What needs to be done: In the listing below, which lines contain the string "agent"? Copy them all.

Data excerpts:
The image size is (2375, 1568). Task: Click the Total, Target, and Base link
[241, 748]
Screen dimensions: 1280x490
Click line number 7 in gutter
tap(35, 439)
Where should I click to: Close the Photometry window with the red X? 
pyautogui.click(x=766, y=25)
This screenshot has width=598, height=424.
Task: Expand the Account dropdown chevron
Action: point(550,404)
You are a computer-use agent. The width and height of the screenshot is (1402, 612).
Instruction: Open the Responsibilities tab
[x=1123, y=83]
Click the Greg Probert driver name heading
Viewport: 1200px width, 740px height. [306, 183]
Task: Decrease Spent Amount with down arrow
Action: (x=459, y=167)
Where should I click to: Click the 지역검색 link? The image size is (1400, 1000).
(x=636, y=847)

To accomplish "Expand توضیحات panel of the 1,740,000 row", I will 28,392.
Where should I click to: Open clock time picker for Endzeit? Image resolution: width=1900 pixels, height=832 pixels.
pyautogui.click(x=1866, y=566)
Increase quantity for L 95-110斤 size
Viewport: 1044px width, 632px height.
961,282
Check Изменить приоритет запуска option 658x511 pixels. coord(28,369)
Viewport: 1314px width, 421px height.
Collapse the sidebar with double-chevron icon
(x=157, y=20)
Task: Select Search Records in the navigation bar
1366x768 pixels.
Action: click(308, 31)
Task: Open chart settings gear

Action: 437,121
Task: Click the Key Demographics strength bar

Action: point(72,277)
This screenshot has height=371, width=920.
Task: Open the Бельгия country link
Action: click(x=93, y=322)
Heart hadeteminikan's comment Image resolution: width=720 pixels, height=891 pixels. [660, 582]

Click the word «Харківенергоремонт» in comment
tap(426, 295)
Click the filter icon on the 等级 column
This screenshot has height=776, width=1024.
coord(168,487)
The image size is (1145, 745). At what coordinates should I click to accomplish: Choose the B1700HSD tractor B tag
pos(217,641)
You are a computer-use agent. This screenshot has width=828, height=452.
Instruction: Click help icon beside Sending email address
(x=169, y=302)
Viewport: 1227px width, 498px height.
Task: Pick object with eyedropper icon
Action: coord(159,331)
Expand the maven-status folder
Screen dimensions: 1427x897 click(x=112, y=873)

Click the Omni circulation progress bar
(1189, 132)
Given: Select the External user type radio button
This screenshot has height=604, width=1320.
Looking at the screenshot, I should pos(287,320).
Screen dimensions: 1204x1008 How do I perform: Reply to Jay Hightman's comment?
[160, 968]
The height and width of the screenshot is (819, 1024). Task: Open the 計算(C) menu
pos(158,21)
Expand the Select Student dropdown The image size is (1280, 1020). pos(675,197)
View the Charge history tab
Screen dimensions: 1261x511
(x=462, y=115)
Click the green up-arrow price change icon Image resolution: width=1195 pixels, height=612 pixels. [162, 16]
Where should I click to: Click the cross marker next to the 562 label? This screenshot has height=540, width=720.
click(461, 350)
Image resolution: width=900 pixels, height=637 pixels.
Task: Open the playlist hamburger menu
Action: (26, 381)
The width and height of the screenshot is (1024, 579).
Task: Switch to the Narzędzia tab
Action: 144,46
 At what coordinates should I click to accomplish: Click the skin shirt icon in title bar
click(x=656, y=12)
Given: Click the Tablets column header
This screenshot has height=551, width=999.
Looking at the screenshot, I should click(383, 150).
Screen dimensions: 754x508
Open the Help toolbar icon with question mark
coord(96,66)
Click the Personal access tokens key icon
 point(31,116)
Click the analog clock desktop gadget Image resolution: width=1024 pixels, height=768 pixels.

Task output:
You are a computer-use agent. The width and height of the screenshot is (1402, 612).
You are a computer-use agent. This screenshot has width=828, height=452.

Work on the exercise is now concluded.